[start RECORDS FOR THE EXERCISE]

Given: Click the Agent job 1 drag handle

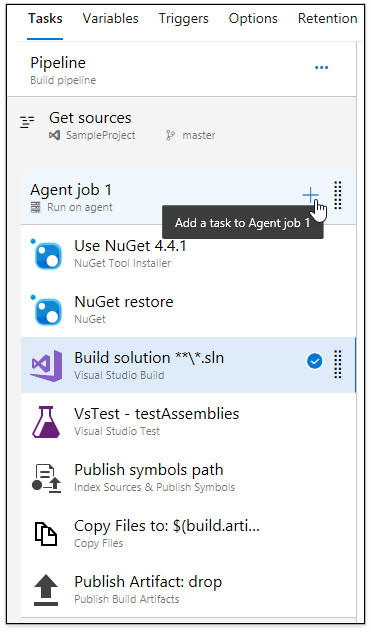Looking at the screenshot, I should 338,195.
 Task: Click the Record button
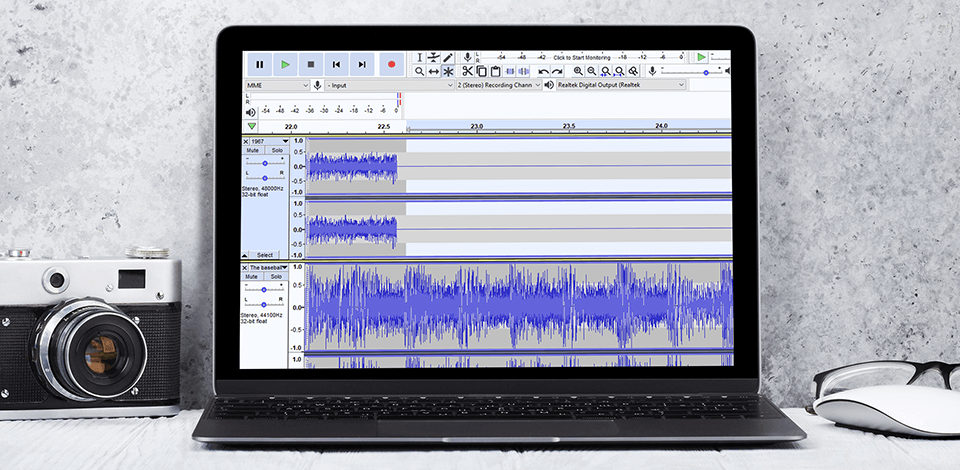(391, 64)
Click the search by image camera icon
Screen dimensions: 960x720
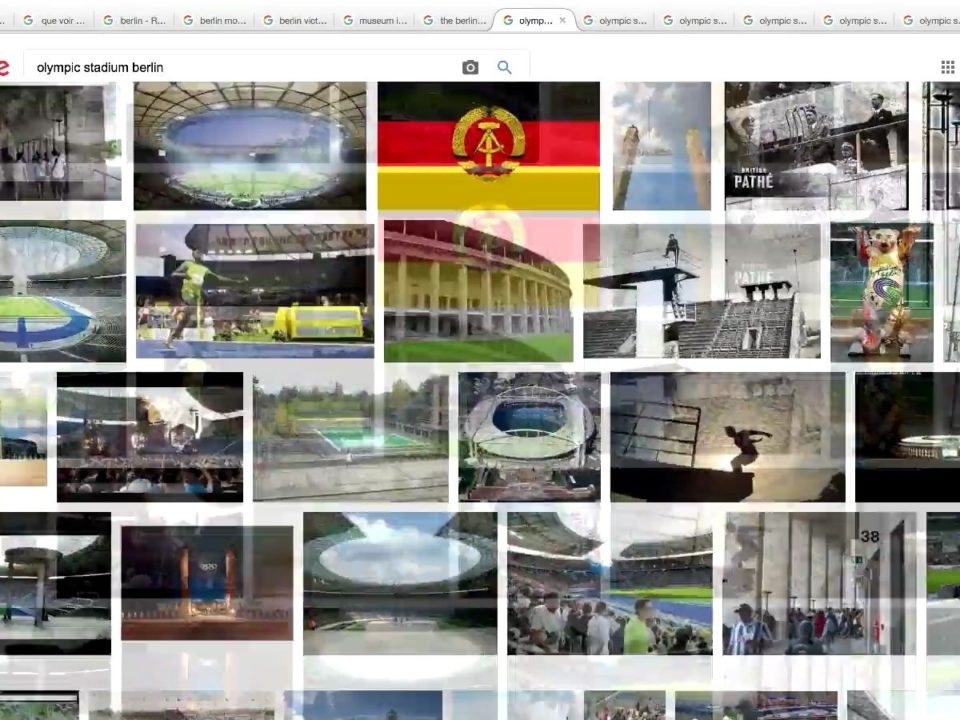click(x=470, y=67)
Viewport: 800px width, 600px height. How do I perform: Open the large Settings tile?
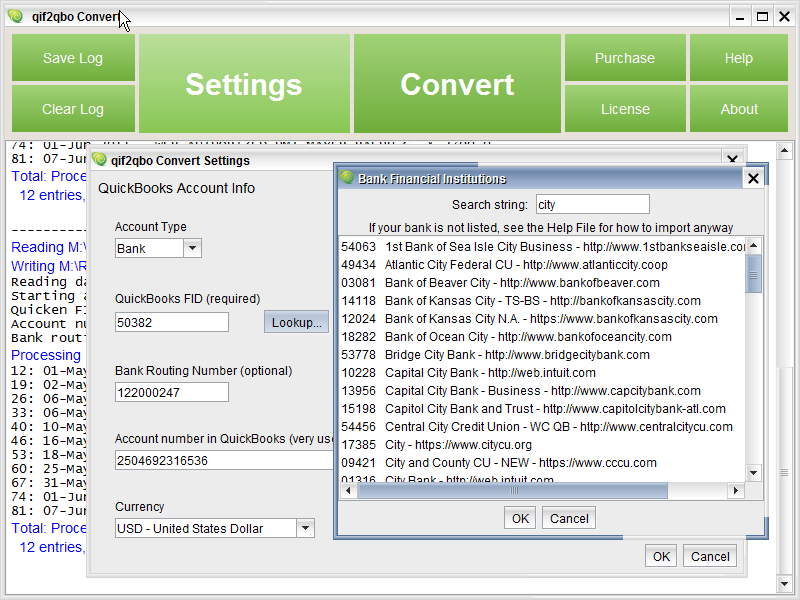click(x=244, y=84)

[end RECORDS FOR THE EXERCISE]
[start RECORDS FOR THE EXERCISE]

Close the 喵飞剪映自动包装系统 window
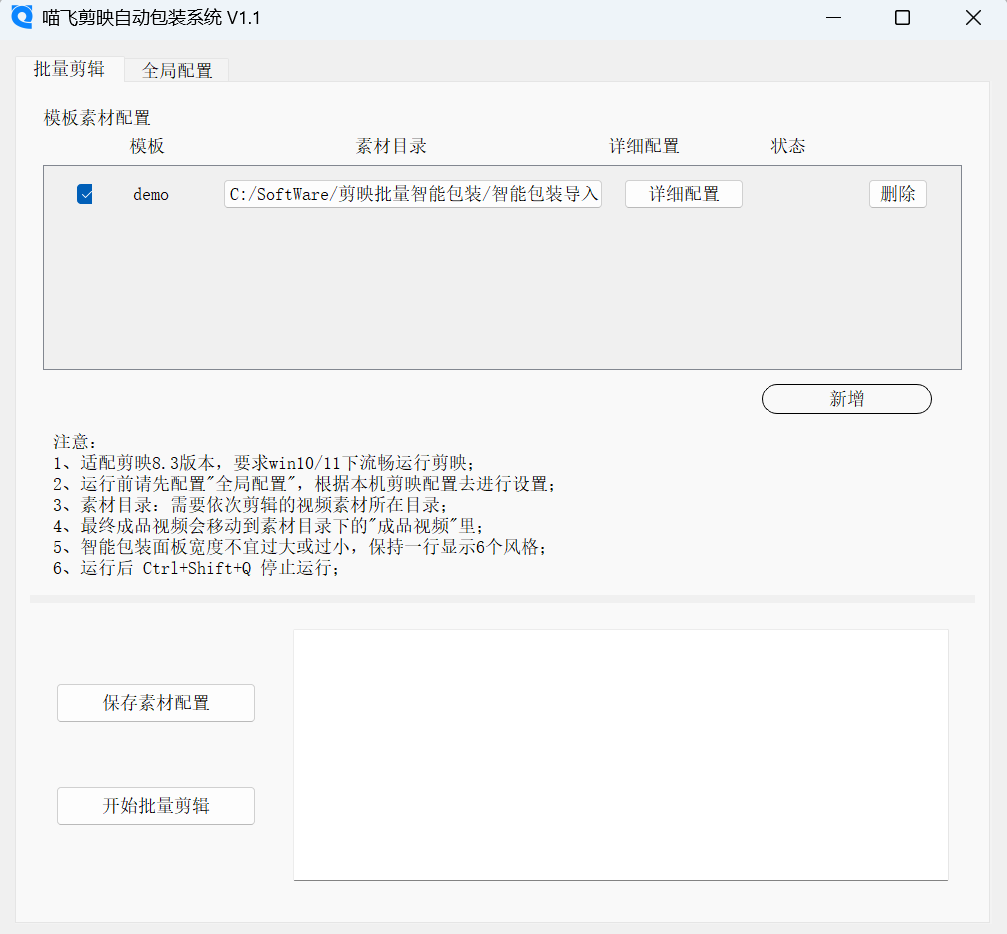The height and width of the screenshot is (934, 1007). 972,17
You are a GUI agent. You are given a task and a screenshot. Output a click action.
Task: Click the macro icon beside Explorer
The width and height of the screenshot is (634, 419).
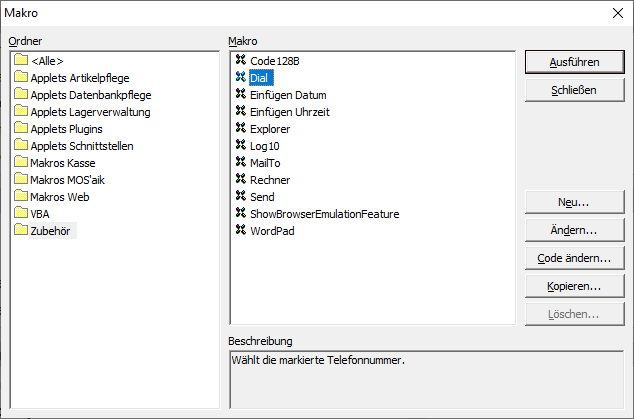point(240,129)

[end RECORDS FOR THE EXERCISE]
[start RECORDS FOR THE EXERCISE]

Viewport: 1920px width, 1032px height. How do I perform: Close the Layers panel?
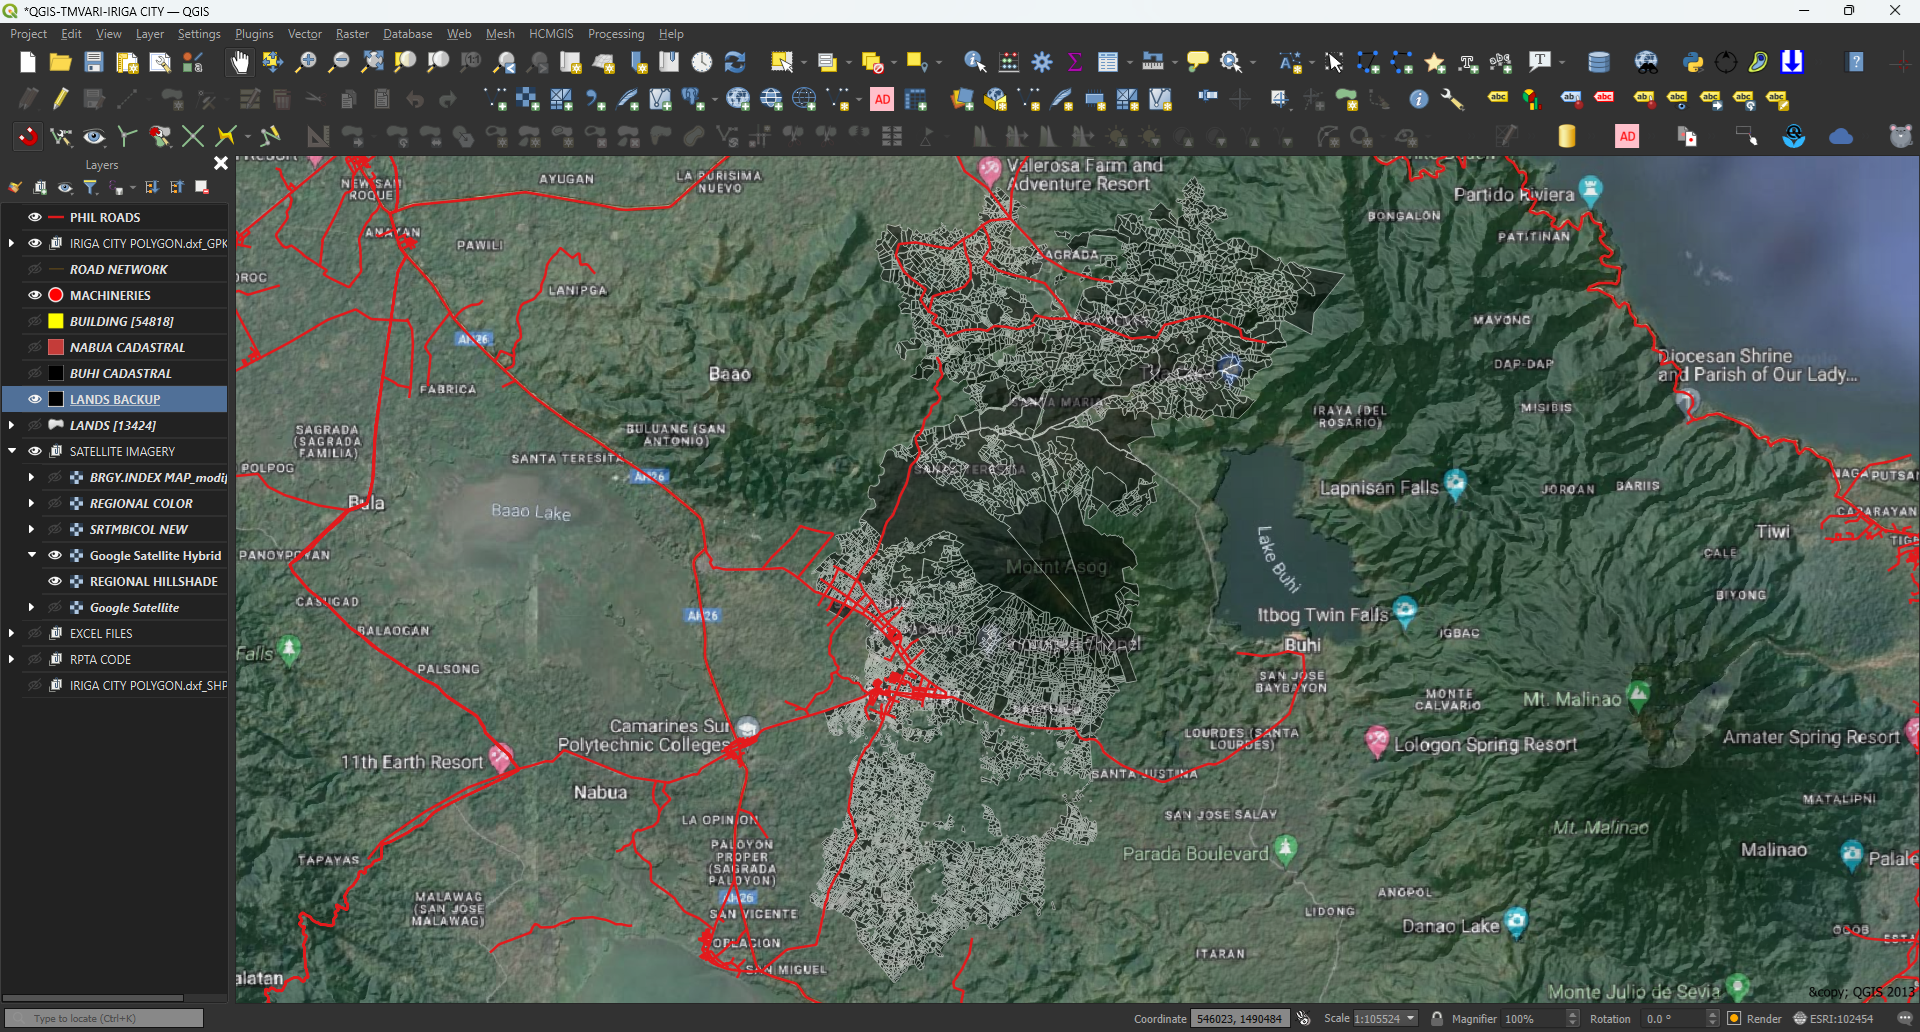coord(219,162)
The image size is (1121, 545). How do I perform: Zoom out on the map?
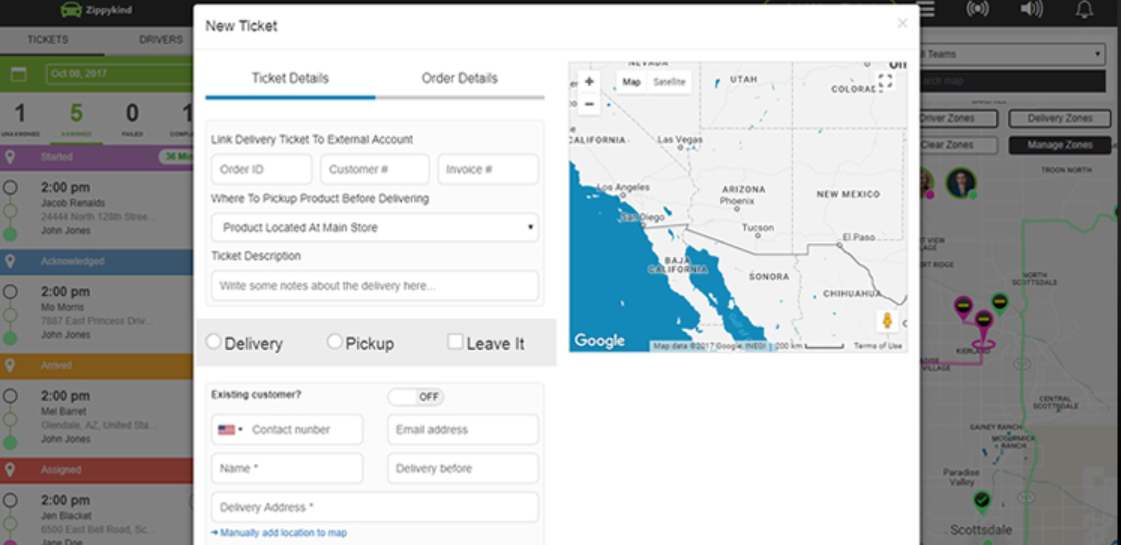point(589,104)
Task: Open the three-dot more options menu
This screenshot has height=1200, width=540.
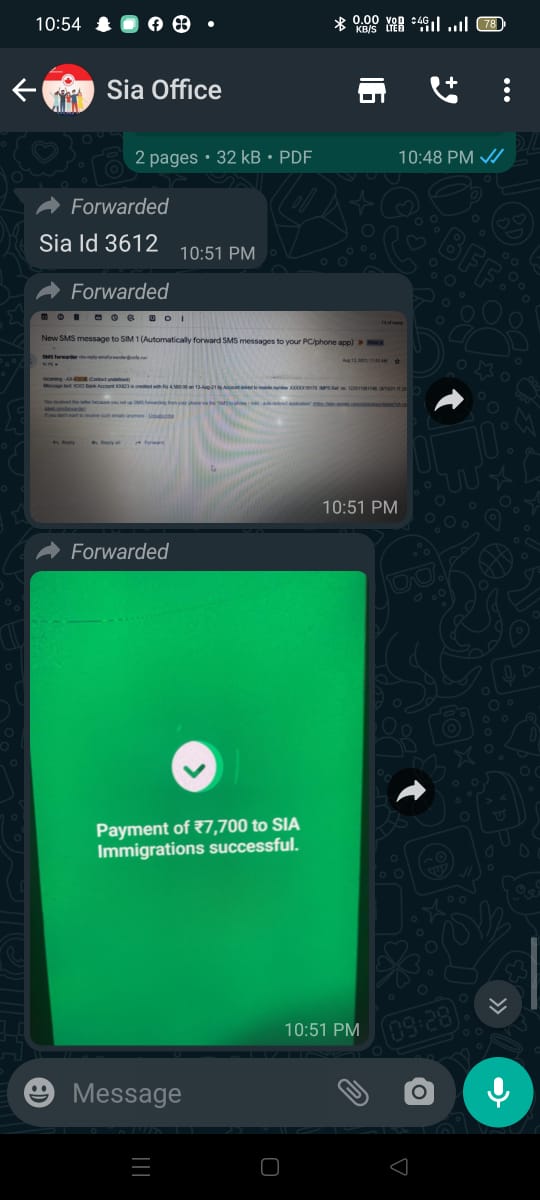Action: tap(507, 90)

[end RECORDS FOR THE EXERCISE]

EXERCISE PROMPT
Reproduce verbatim the part of the items that opens with the line containing "Close the 喵飞剪映自动包装系统 window" and closes with the line containing "point(240,129)", both lines included. Omit the pictures from your answer.

TASK RESULT
Close the 喵飞剪映自动包装系统 window
The height and width of the screenshot is (934, 1007). 972,17
You are a GUI agent. You are given a task and a screenshot. Output a click action.
Task: Click the macro icon beside Explorer
The width and height of the screenshot is (634, 419).
point(240,129)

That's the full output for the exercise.